• **Problem requirements**:
Copy the listing below word for word, beginning with the line that contains "1270x952 pixels. Task: Click" and continuing through its final line. Leave the pictures out.

• **Listing**:

──────

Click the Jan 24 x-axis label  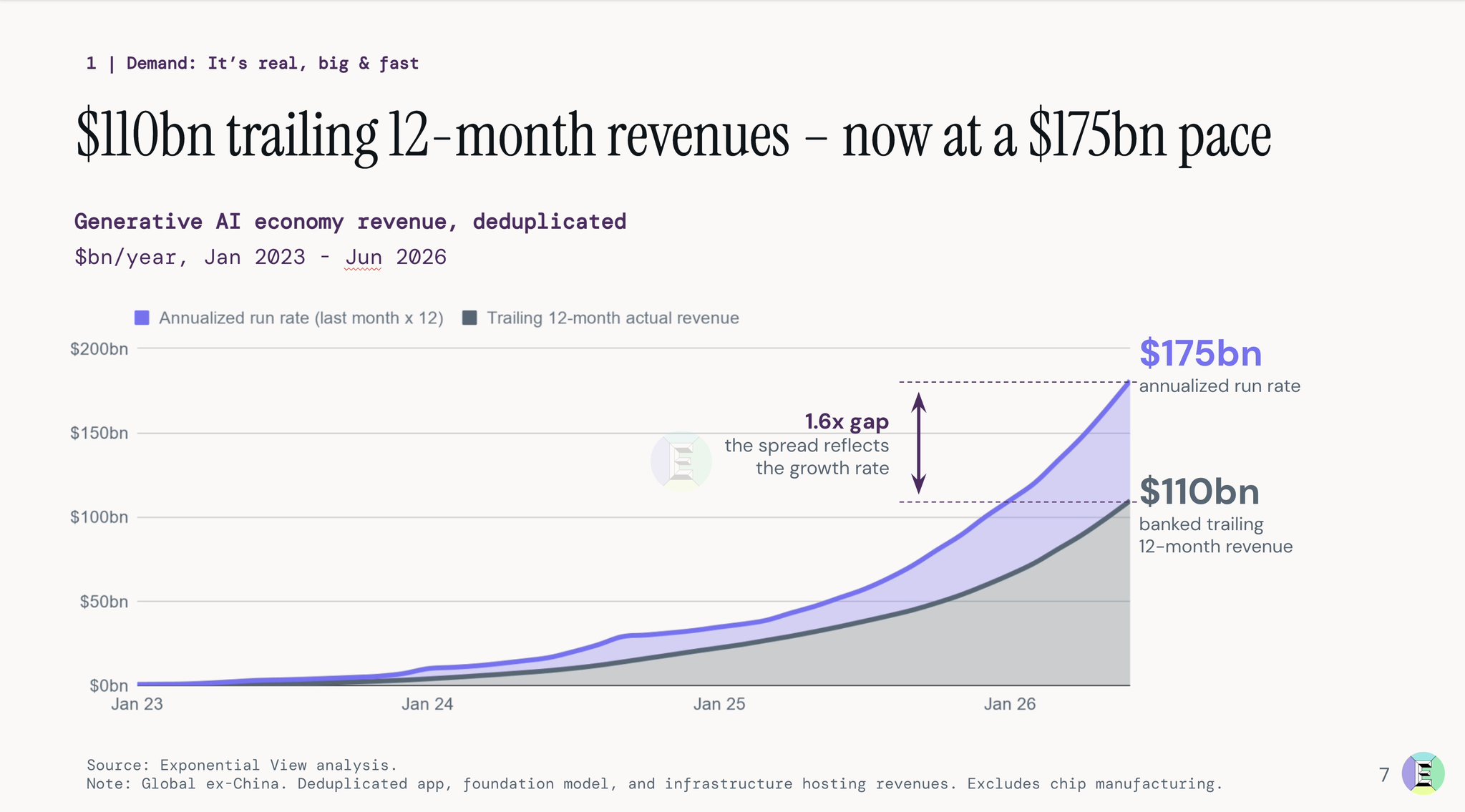click(x=427, y=704)
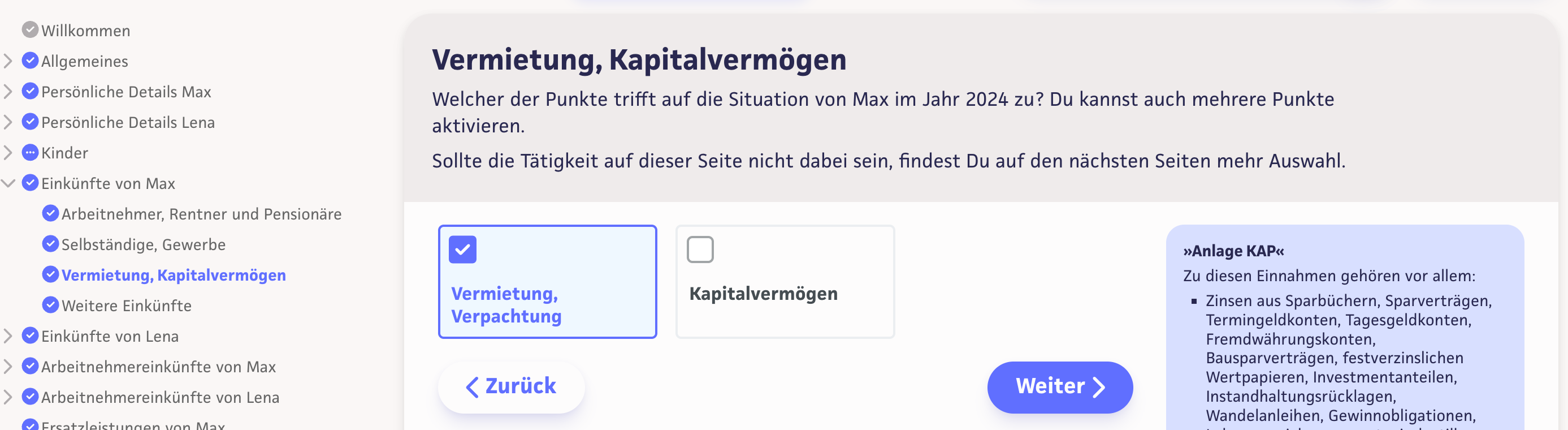Collapse the Einkünfte von Max section

(x=8, y=183)
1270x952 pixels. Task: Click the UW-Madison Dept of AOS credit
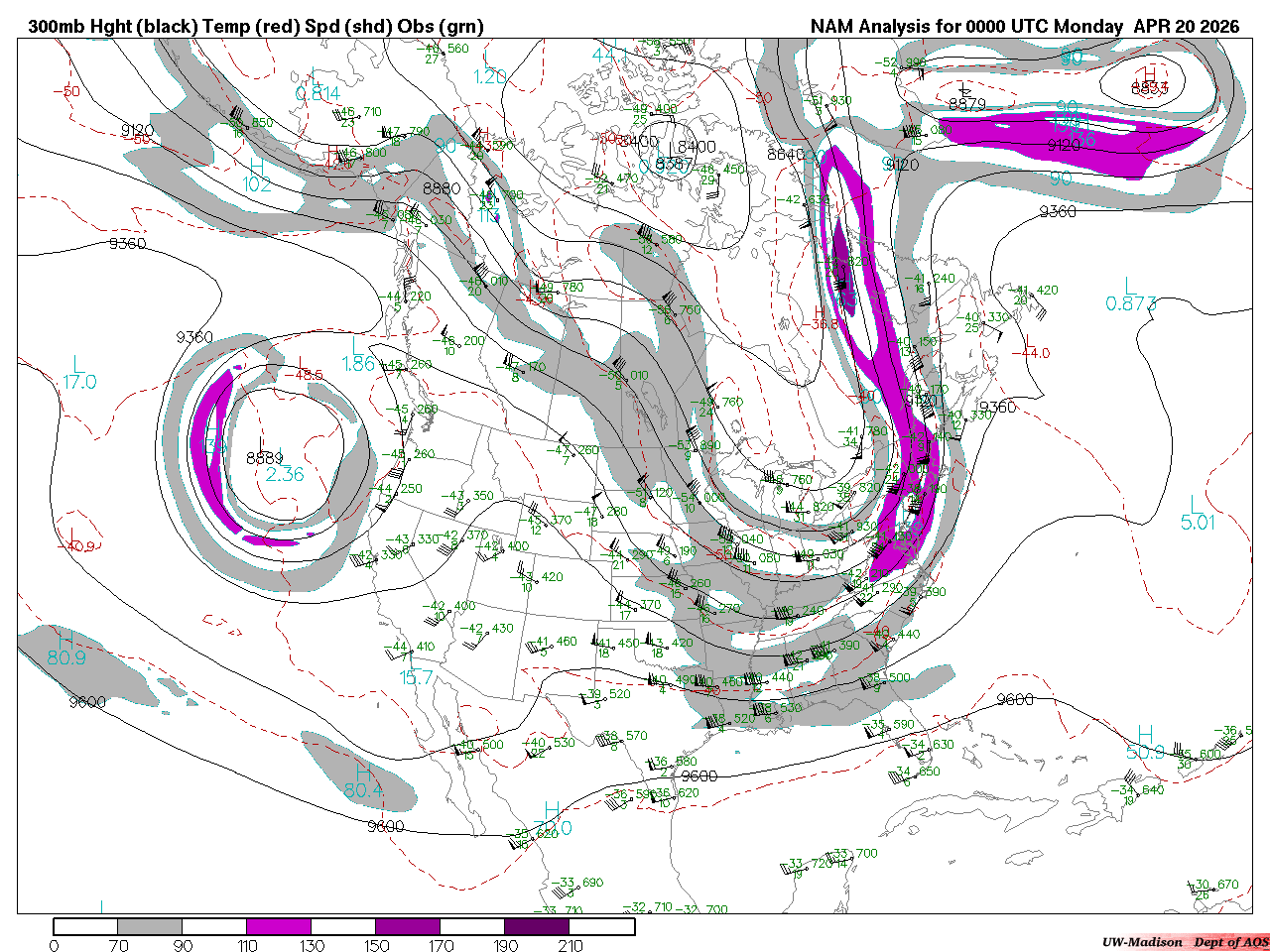tap(1185, 942)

──────

• **The response**:
1270x952 pixels. Task: Click the UW-Madison Dept of AOS credit
tap(1185, 942)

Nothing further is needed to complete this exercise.